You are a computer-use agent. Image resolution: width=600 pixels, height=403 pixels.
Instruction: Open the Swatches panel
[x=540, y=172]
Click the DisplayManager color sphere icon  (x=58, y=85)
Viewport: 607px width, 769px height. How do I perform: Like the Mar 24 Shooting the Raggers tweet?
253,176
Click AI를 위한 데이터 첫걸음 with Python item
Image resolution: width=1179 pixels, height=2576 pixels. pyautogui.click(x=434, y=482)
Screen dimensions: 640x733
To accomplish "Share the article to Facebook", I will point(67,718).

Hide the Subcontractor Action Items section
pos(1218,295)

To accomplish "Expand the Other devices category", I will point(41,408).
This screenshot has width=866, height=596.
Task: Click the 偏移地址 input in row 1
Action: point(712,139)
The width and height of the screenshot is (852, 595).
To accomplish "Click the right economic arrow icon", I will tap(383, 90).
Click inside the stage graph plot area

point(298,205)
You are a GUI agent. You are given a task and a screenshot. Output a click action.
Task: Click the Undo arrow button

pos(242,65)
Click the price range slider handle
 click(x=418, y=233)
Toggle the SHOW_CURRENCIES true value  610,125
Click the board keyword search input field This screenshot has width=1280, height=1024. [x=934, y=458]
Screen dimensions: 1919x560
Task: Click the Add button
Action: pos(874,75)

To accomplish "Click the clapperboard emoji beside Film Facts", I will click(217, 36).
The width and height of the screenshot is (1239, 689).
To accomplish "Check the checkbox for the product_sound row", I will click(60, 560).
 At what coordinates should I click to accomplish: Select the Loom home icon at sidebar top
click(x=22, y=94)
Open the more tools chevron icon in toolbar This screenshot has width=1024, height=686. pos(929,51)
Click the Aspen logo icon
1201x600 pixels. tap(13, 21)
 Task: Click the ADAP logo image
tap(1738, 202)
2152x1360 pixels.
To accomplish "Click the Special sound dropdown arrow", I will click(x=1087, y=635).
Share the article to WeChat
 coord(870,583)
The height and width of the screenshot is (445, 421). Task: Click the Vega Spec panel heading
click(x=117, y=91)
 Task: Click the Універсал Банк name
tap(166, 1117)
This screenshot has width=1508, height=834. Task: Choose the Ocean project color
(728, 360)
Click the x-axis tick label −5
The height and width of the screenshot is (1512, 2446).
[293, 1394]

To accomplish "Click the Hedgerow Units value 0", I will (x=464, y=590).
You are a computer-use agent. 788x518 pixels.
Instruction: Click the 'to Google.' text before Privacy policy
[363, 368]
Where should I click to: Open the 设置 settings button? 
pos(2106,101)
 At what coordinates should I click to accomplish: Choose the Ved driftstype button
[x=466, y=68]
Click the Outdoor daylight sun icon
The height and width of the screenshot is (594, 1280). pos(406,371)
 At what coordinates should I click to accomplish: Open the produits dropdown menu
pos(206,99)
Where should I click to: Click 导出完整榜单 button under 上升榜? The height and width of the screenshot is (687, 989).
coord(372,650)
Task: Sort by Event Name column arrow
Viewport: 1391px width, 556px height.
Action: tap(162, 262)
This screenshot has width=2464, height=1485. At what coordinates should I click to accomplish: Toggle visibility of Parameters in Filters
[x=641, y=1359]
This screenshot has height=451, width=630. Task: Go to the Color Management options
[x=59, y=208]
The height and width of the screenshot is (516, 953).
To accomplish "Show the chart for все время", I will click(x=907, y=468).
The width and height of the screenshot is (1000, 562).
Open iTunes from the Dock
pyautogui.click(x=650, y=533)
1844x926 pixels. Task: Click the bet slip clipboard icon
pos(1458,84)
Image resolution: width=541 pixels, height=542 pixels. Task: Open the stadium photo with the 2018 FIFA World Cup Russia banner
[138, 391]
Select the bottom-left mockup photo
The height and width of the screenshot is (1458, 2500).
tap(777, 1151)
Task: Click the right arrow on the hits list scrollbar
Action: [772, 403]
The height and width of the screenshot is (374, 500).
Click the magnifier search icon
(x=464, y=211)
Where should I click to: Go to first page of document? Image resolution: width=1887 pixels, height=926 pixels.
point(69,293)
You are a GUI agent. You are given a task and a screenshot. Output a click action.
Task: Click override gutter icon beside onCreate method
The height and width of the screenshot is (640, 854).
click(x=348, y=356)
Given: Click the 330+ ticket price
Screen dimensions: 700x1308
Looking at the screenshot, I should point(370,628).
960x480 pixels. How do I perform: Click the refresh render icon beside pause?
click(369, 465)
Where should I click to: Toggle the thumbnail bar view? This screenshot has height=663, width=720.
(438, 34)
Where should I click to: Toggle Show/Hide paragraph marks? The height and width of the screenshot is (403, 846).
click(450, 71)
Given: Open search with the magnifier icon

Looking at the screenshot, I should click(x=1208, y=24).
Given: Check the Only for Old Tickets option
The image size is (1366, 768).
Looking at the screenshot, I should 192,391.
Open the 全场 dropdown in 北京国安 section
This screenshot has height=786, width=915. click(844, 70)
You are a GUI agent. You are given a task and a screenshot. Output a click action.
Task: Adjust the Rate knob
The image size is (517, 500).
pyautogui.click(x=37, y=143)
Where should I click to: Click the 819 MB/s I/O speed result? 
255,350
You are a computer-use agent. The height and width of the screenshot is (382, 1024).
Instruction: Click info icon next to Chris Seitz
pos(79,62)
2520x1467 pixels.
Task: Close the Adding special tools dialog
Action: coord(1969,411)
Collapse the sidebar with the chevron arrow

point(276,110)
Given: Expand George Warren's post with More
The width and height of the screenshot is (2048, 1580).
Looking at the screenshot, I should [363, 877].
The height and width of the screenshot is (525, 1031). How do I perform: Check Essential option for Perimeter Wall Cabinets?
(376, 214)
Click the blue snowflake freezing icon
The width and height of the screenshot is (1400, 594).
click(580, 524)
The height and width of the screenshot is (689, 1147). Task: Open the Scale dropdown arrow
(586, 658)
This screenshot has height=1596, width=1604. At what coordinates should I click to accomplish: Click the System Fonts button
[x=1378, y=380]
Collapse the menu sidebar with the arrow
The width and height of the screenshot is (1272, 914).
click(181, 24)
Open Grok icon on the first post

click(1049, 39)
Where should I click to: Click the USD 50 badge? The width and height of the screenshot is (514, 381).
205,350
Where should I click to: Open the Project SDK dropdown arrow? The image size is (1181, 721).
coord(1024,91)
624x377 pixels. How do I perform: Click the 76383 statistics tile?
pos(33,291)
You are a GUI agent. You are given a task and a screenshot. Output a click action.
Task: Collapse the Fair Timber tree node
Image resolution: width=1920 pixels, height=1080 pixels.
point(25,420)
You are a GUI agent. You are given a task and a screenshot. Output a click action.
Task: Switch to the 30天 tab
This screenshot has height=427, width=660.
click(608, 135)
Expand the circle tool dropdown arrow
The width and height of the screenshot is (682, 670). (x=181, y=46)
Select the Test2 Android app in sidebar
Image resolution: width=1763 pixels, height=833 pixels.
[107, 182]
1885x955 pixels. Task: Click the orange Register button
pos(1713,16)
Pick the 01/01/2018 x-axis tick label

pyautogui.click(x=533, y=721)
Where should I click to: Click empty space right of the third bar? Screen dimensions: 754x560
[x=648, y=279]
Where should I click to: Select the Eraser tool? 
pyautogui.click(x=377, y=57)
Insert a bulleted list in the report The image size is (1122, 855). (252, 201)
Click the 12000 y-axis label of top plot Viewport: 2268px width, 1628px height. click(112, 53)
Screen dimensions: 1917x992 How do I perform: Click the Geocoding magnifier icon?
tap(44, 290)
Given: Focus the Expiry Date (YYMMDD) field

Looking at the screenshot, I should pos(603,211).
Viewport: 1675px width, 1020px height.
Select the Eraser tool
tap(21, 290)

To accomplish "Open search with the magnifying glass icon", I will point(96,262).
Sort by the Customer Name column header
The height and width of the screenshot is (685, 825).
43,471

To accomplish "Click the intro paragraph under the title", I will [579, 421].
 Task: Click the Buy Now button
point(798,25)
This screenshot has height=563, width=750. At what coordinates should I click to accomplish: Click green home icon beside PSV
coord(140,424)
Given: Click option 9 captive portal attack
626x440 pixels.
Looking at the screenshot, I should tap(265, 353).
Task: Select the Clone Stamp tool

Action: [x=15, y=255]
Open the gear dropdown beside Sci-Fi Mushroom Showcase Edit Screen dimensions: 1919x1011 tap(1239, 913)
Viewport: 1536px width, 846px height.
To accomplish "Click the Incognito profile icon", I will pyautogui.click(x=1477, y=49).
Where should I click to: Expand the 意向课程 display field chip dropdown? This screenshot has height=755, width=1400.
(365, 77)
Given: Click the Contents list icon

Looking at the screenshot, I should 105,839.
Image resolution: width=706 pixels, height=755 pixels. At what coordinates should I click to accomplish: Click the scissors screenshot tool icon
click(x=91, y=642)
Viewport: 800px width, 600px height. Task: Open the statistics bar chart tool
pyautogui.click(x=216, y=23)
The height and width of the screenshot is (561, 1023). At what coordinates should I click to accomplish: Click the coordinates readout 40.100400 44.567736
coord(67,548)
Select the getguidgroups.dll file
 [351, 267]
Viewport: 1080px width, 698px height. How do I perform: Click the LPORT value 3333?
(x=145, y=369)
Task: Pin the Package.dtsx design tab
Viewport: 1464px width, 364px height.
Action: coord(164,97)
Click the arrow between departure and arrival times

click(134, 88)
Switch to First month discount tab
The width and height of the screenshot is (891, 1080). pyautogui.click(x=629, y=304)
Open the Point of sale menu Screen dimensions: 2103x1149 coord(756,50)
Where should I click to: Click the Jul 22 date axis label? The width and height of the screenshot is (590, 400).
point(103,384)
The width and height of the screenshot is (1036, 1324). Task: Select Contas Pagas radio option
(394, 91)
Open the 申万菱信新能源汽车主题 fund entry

★ ★ ★ ★ ★ ★ ★

** UIT TE VOEREN **
Verander in het stuk van de regel met "This screenshot has height=563, width=750." tot en met de regel met "click(134, 88)" het woord "Clone Stamp tool" in "Healing Brush tool". Geef alleen dat stuk, verder ongewijzigd.

** DEFINITIEF ANTWOORD **
This screenshot has height=563, width=750. At what coordinates should I click to accomplish: Click green home icon beside PSV
coord(140,424)
Given: Click option 9 captive portal attack
626x440 pixels.
Looking at the screenshot, I should tap(265, 353).
Task: Select the Healing Brush tool

Action: [x=15, y=255]
Open the gear dropdown beside Sci-Fi Mushroom Showcase Edit Screen dimensions: 1919x1011 tap(1239, 913)
Viewport: 1536px width, 846px height.
To accomplish "Click the Incognito profile icon", I will pyautogui.click(x=1477, y=49).
Where should I click to: Expand the 意向课程 display field chip dropdown? This screenshot has height=755, width=1400.
(365, 77)
Given: Click the Contents list icon

Looking at the screenshot, I should 105,839.
Image resolution: width=706 pixels, height=755 pixels. At what coordinates should I click to accomplish: Click the scissors screenshot tool icon
click(x=91, y=642)
Viewport: 800px width, 600px height. Task: Open the statistics bar chart tool
pyautogui.click(x=216, y=23)
The height and width of the screenshot is (561, 1023). At what coordinates should I click to accomplish: Click the coordinates readout 40.100400 44.567736
coord(67,548)
Select the getguidgroups.dll file
 [351, 267]
Viewport: 1080px width, 698px height. How do I perform: Click the LPORT value 3333?
(x=145, y=369)
Task: Pin the Package.dtsx design tab
Viewport: 1464px width, 364px height.
Action: coord(164,97)
Click the arrow between departure and arrival times

click(134, 88)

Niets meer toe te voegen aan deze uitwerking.